──────── Material for this task ────────
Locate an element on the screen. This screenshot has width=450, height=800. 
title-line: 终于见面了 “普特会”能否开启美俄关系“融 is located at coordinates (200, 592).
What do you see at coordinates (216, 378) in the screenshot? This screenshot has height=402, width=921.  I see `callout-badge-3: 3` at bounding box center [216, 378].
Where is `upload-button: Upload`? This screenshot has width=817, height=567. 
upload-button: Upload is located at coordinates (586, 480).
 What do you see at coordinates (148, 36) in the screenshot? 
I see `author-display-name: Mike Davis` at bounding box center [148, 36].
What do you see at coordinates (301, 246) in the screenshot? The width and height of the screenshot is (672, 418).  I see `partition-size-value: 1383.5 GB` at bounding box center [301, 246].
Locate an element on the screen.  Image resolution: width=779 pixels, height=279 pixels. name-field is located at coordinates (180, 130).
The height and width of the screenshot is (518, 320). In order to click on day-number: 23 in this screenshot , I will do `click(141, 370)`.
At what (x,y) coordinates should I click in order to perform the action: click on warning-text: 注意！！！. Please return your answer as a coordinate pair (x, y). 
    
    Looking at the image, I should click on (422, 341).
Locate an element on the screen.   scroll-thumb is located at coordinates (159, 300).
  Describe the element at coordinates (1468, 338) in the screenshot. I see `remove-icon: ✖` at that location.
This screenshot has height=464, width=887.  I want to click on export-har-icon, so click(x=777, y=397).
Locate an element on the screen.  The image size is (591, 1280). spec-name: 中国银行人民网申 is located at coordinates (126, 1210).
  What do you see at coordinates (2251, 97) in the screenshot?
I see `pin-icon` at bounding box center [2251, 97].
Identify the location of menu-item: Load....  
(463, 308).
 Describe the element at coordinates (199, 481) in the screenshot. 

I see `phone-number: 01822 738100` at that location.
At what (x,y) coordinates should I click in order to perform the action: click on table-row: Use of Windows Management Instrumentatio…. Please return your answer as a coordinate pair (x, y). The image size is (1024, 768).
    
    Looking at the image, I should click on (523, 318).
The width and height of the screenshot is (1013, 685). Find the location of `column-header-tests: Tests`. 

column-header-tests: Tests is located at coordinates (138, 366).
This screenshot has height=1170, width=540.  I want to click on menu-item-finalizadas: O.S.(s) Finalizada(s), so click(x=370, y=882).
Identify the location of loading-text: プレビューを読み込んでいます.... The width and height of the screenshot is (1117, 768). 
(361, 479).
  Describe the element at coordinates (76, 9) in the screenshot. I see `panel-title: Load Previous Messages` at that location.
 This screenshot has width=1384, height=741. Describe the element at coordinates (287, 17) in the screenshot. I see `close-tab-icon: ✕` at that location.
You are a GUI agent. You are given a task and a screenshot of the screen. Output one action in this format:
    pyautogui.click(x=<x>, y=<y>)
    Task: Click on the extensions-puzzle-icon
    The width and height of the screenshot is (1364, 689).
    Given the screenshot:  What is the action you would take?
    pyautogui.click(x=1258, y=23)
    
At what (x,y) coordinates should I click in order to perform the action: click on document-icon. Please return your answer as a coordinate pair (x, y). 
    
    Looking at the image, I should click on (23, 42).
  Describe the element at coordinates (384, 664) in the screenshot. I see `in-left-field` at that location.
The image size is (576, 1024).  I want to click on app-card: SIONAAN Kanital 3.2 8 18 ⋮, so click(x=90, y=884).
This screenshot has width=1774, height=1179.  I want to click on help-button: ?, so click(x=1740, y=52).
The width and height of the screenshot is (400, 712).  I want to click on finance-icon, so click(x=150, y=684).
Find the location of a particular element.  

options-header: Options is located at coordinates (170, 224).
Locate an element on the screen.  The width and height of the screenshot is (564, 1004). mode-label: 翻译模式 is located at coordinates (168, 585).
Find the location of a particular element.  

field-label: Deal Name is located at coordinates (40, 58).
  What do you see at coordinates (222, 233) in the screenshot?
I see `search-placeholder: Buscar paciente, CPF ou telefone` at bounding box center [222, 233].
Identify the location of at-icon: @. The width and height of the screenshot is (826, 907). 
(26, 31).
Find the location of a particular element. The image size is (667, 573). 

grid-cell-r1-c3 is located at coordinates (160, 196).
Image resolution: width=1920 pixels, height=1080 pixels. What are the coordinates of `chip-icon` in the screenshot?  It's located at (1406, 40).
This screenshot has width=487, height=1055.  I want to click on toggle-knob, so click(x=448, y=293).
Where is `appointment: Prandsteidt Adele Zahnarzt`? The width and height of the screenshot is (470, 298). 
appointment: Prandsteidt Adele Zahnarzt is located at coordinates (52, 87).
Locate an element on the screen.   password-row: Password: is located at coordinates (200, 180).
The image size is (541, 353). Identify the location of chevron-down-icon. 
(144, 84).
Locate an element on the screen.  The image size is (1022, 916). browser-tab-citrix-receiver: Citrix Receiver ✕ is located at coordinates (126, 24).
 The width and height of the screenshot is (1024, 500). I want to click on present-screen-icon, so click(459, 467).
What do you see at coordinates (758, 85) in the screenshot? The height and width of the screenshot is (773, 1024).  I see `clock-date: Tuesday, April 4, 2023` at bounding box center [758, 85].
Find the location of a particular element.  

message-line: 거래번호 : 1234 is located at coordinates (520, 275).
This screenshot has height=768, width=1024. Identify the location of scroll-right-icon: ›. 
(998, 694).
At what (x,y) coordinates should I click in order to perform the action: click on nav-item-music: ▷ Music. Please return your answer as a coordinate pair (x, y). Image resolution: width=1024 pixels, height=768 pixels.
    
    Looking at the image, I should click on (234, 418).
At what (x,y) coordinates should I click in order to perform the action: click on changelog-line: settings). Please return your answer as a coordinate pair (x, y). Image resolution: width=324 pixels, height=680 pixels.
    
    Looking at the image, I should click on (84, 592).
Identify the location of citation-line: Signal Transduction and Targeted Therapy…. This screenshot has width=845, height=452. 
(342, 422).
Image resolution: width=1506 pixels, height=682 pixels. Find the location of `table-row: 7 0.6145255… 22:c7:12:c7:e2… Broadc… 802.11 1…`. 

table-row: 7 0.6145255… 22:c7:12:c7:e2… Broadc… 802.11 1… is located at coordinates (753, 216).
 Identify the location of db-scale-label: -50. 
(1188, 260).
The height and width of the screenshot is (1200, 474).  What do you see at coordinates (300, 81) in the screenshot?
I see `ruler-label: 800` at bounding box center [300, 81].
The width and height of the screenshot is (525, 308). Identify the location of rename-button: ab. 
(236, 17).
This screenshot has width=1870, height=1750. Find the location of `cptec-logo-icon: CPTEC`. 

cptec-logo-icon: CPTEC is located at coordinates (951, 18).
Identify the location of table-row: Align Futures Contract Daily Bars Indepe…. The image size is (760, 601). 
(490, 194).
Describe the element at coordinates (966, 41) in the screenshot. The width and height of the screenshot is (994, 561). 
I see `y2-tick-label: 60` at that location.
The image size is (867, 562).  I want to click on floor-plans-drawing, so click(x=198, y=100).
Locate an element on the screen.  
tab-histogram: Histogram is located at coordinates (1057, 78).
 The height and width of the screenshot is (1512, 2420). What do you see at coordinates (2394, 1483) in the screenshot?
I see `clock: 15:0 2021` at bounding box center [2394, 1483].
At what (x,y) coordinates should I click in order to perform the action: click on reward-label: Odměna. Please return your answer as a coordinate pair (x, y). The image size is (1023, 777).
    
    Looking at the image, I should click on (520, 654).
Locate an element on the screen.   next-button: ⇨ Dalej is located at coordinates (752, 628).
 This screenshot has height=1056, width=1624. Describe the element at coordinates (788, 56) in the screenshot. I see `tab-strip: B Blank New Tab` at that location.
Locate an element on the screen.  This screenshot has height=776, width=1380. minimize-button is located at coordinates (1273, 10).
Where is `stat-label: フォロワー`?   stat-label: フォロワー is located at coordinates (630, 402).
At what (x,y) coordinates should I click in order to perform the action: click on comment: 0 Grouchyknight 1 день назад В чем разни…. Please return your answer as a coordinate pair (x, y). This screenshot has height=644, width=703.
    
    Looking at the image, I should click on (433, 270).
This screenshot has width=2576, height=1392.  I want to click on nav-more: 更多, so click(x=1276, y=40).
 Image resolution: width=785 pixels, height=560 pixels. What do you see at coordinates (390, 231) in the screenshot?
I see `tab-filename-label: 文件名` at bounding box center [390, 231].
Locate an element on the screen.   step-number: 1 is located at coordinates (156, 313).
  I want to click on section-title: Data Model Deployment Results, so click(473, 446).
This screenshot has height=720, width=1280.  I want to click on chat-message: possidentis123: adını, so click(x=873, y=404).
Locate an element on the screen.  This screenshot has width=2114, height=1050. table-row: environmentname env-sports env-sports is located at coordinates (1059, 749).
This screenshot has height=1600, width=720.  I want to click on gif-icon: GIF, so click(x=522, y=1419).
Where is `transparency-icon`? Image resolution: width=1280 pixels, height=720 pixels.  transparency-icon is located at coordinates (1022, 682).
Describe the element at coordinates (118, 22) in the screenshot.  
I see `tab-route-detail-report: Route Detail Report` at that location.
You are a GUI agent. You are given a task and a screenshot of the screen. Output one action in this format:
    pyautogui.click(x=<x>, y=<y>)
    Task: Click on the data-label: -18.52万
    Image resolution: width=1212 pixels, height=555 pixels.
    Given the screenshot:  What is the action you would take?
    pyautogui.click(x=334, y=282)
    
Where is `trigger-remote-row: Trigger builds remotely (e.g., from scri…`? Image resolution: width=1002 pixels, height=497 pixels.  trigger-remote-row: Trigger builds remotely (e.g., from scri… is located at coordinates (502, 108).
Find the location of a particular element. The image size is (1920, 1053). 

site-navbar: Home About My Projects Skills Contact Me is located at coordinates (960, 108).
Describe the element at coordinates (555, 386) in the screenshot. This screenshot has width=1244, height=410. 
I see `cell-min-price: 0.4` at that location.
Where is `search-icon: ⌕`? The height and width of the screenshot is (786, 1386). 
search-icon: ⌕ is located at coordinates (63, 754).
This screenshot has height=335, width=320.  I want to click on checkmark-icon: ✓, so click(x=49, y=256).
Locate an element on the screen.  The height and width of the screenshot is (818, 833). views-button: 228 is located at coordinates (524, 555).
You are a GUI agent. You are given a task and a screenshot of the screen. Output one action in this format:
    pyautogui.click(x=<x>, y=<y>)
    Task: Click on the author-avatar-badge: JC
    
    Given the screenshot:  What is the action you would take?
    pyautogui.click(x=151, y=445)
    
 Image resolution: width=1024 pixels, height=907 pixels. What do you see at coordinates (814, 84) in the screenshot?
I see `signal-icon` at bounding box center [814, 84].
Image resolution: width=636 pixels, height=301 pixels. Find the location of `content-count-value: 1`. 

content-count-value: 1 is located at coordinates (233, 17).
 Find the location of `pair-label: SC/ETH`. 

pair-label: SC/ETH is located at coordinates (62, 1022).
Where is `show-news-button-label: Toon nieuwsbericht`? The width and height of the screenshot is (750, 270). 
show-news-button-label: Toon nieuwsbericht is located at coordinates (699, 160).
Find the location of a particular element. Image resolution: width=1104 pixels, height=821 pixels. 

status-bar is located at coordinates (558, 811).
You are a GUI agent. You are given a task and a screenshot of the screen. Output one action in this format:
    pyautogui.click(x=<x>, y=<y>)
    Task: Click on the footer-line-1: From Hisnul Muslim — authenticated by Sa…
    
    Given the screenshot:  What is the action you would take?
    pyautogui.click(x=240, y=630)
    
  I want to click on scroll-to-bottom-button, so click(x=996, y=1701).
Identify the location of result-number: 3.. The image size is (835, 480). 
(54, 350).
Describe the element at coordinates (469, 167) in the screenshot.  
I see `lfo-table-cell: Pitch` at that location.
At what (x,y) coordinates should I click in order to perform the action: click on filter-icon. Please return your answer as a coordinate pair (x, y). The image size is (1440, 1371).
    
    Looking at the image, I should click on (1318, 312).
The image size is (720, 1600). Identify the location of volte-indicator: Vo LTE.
────────
→ **Goal of the exercise**
Arrange the entries from the line containing "has width=817, height=567." through the line containing "(463, 308)." as a JSON list of strings, one string per line. Leave out blank lines.

→ **Response**
[
  "Where is `upload-button: Upload`? This screenshot has width=817, height=567. ",
  "upload-button: Upload is located at coordinates (586, 480).",
  " What do you see at coordinates (148, 36) in the screenshot? ",
  "I see `author-display-name: Mike Davis` at bounding box center [148, 36].",
  "What do you see at coordinates (301, 246) in the screenshot? The width and height of the screenshot is (672, 418).  I see `partition-size-value: 1383.5 GB` at bounding box center [301, 246].",
  "Locate an element on the screen.  Image resolution: width=779 pixels, height=279 pixels. name-field is located at coordinates (180, 130).",
  "The height and width of the screenshot is (518, 320). In order to click on day-number: 23 in this screenshot , I will do `click(141, 370)`.",
  "At what (x,y) coordinates should I click in order to perform the action: click on warning-text: 注意！！！. Please return your answer as a coordinate pair (x, y). ",
  "    Looking at the image, I should click on (422, 341).",
  "Locate an element on the screen.   scroll-thumb is located at coordinates (159, 300).",
  "  Describe the element at coordinates (1468, 338) in the screenshot. I see `remove-icon: ✖` at that location.",
  "This screenshot has height=464, width=887.  I want to click on export-har-icon, so click(x=777, y=397).",
  "Locate an element on the screen.  The image size is (591, 1280). spec-name: 中国银行人民网申 is located at coordinates (126, 1210).",
  "  What do you see at coordinates (2251, 97) in the screenshot?",
  "I see `pin-icon` at bounding box center [2251, 97].",
  "Identify the location of menu-item: Load....  ",
  "(463, 308)."
]